O secretário-geral do PCP acusou esta quarta-feira o Governo PS de querer promover uma “falsa descentralização”, com o que considerou ser “uma tentativa de transferência de encargos para as autarquias”.

O que se assiste, por parte do Governo, com o apoio do PSD, em nome de uma falsa descentralização e proximidade, é a uma tentativa de impor uma transferência de encargos para as autarquias, que significaria mais dificuldades para o poder local, menos  investimento e financiamento público”, disse Jerónimo de Sousa, numa ação de pré-campanha eleitoral em Sesimbra.

Para o líder comunista, a transferência de competências que deverá entrar em vigor no próximo mandato autárquico, é, sobretudo, “um ataque ao SNS (Serviço Nacional de Saúde), à escola pública e à Segurança Social, enquanto direitos universais que a Constituição consagra e que o Estado está obrigado a assegurar”, disse.

Jerónimo de Sousa falava a cerca de uma centena de apoiantes numa concentração a favor de "mais e melhores serviços públicos na saúde e na educação", que decorreu ao final da tarde no Largo do Mercado, na Quinta do Conde, no concelho de Sesimbra.

O secretário-geral do PCP sublinhou também algumas críticas ao Governo feitas pouco antes pelo atual presidente e cabeça de lista da CDU à Câmara de Sesimbra, Francisco Jesus, face à demora na resposta às reivindicações da população, que reclama a melhoria de vários serviços públicos na Quinta do Conde, com a construção de uma nova escola secundária, de uma Loja do Cidadão e de um novo Centro de Saúde. 

Veja-se o que se passa com o Centro de Saúde [da Quinta do Conde]: a competência da sua construção é do Governo. Apesar disso, a autarquia disponibilizou o terreno, assumiu a elaboração do projeto de construção, lançou a candidatura aos fundos comunitários, propondo-se a assumir, para lá do que lhe competia, parte do valor da obra”, disse Jerónimo de Sousa, acrescentando que “para a construção começar só falta que o Governo do PS e o Ministério das Finanças publiquem a portaria de extensão”.

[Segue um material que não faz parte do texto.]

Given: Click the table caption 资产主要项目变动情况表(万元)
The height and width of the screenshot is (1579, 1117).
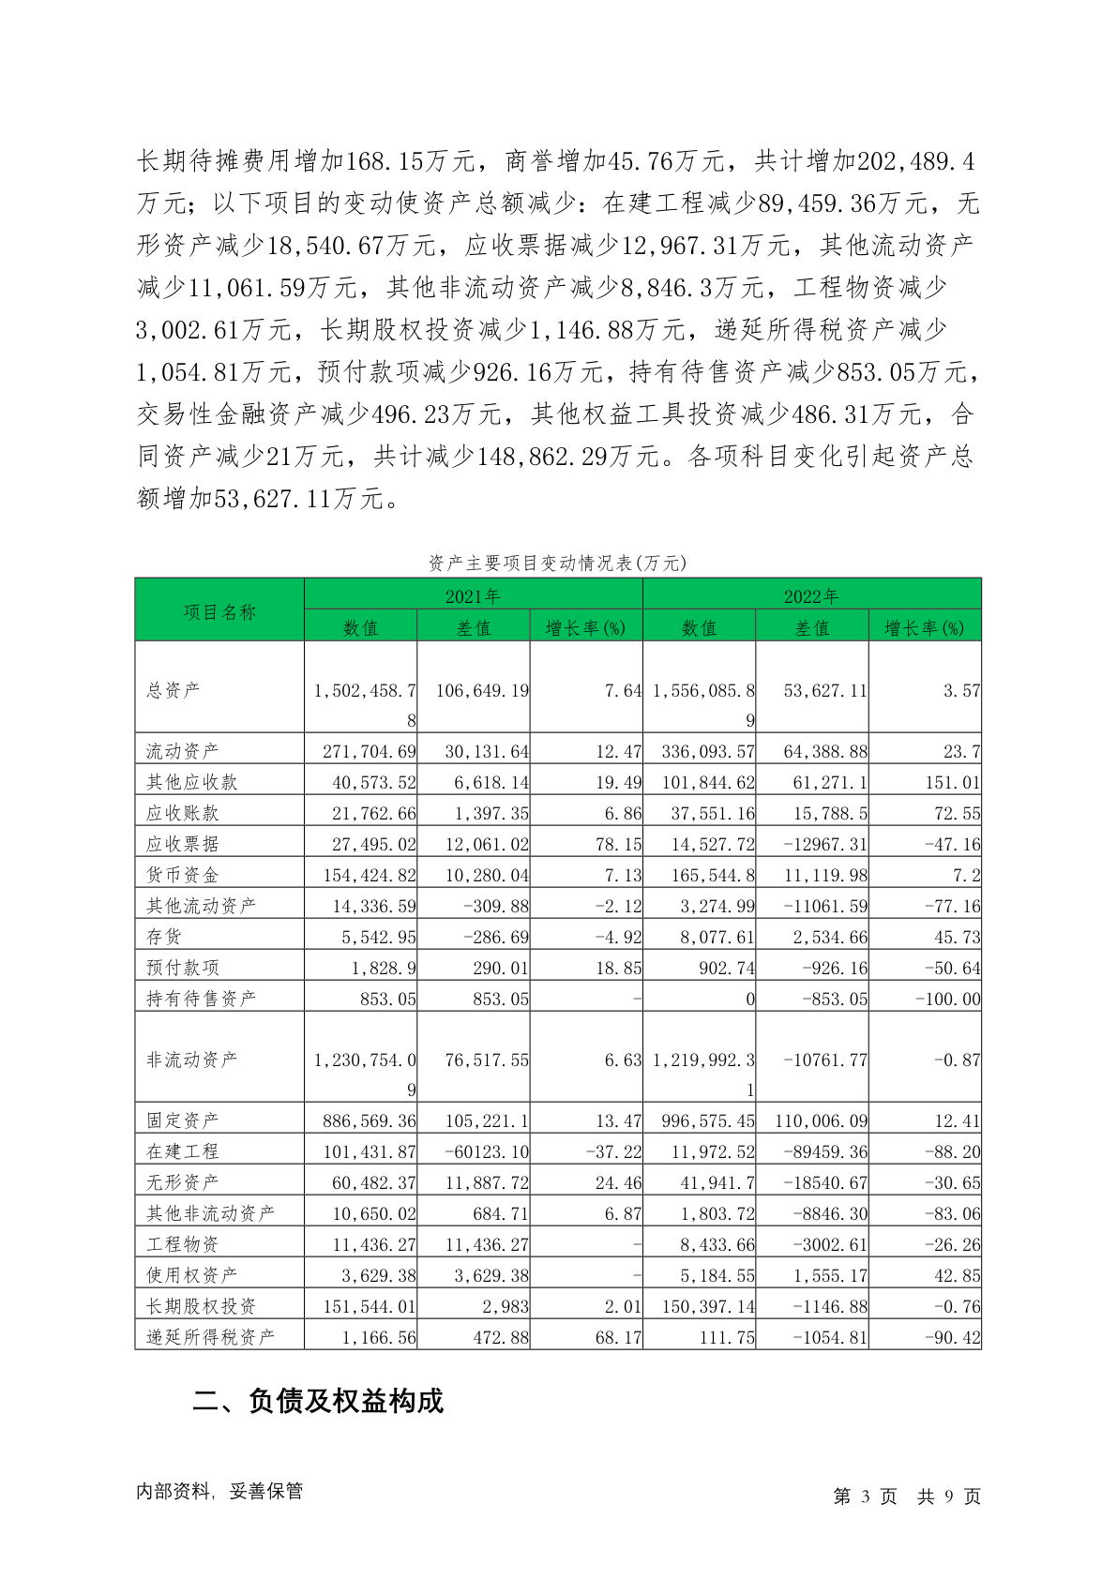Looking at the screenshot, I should [557, 563].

“Mas há meses e meses que o assunto morreu nas gavetas do Governo do PS, com o risco de os prazos da candidatura expirarem e voltar tudo à estaca zero. É uma vergonha”, disse o líder comunista, advertindo que existe o risco de se perder o financiamento para uma obra tão importante para a população daquele concelho liderado pela CDU, “porque o Governo do PS o ministro das Finanças tem a chave no bolso e não abre para atender aquilo que está aprovado”.

Na intervenção que fez na Quinta do Conde, em Sesimbra, no distrito de Setúbal, Jerónimo de Sousa voltou a defender a mobilização de recursos financeiros disponíveis, designadamente do Plano de Recuperação e Resiliência (PRR), para dar resposta aos problemas dos trabalhadores e “garantir os investimentos que o Governo continua a adiar”.

Jerónimo de Sousa deixou ainda um apelo ao voto na coligação que integra o PCP e o PEV nas eleições autárquicas de 26 de setembro, assegurando que os eleitos da CDU vão continuar a trabalhar “com honestidade e competência em prol das populações".